The curriculum guiding principles include:

  • development of the students' ability to cope and flourish psychosocially and academically

  • develop clinical skills in history taking, examination and management planning 

  • display critical thinking and diagnostic reasoning

  • demonstrate communication skills that are apt for interaction with patients and colleagues

  • demonstrate value-add as health professionals to the South African health care domain

Promoting Student Engagement with Emphasis on Self-Directed Learning

The emphasis of their orientation during Phase 1 (1 month) does not only provide biomedical and clinical foundations. The themes of change management, peer support, academic literacy, leadership, and e-learning all include an emphasis on the benefits to be achieved from showing initiative, a willingness to learn from constructive feedback, and being self-motivated.
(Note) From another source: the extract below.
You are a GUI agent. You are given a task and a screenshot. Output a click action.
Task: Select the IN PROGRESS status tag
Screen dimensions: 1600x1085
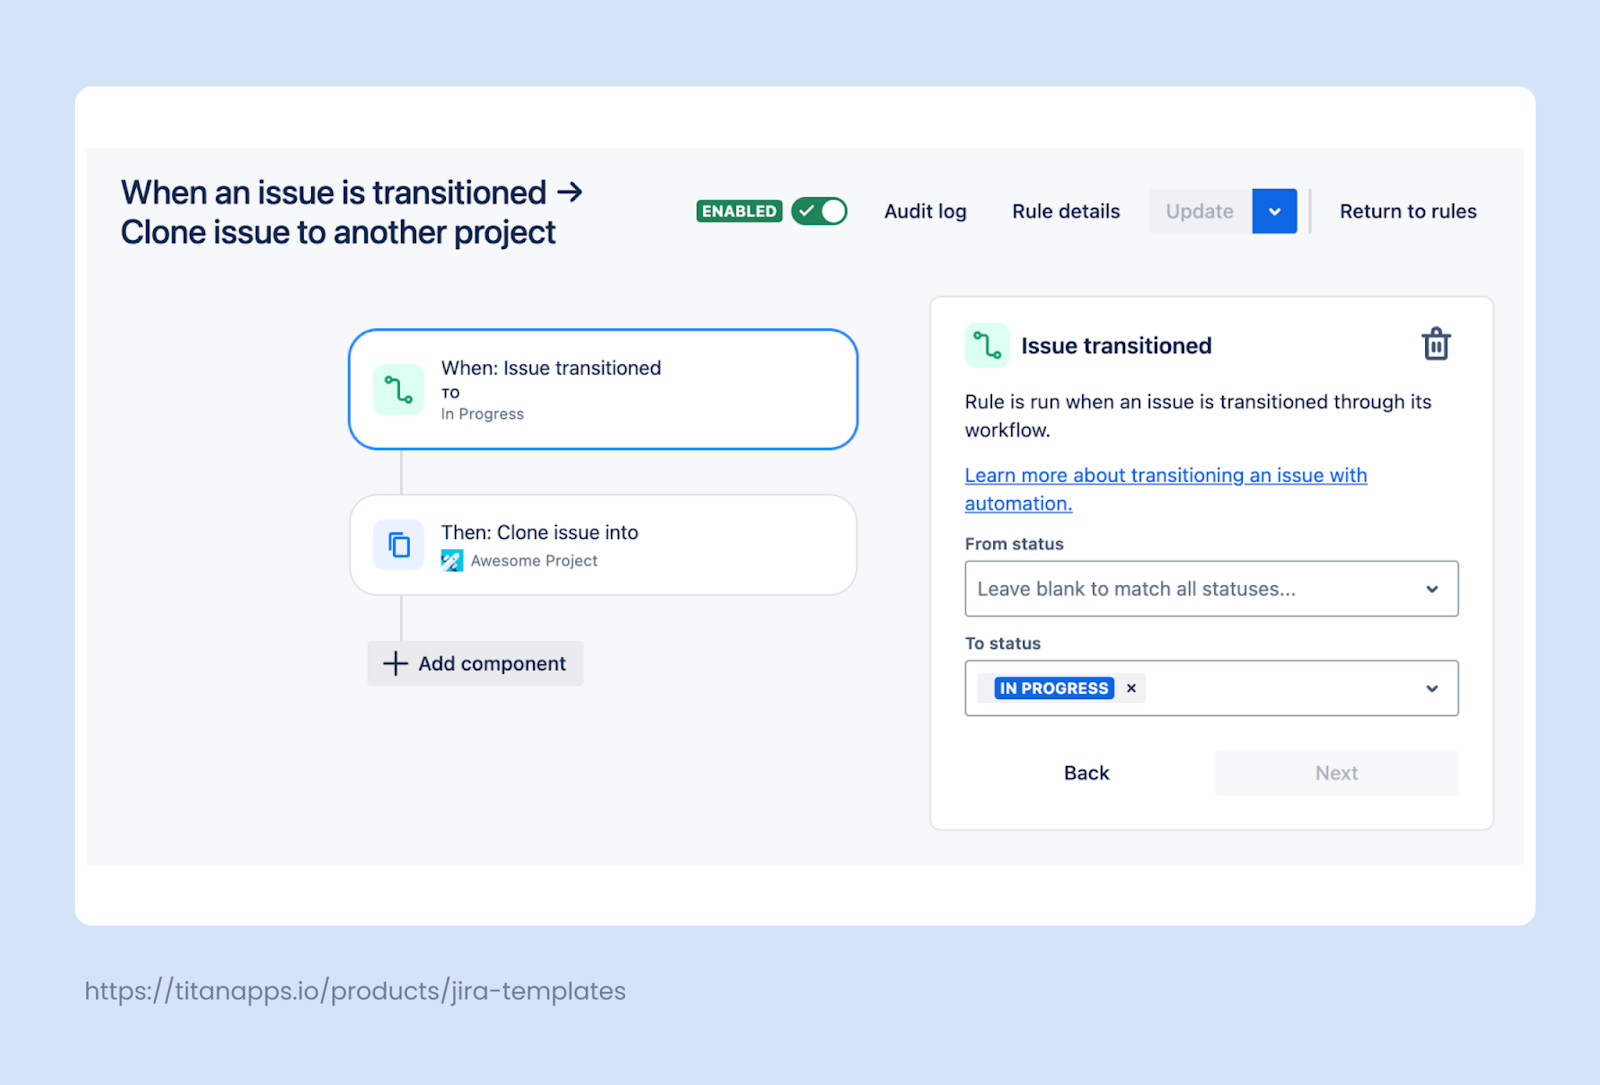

Students are told that while faculty commitment is a given, whether the partnership succeeds is in their hands.

An example of how this is facilitated in practice is that students are required to submit a minimum number of WBAs in part-fulfillment of their SP. However, the "best" of these count towards their summative assessment, replacing the feelings of anxiety around these WBAs with a motivation to succeed.

For a full academic year, the students remain allocated to a single AHC (mirroring the districts in Gauteng and the North-West, as 3-4 facilities in the same geographical vicinity). The students are allocated to discipline-based rotations in subgroups of 5s or 6s. They are encouraged to embed within the peculiarities of their peripheral AHC's to which they are allocated. Students become familiar with their settings quickly. While the disciplines and competencies are ever-changing from one discipline to the next, the logistics, setting, and circumstances do not. in view of the resource-weaknesses in the peripheral sites as compared to the central teaching platform, self-directed learning, and insight into owning their learning have appeared increasingly from the first cohort. The second cohort has increasingly demonstrated zeal as a group, evidenced by their unanimous resolve to return to the learning platforms during level 5 of the COVID-19 lock-down.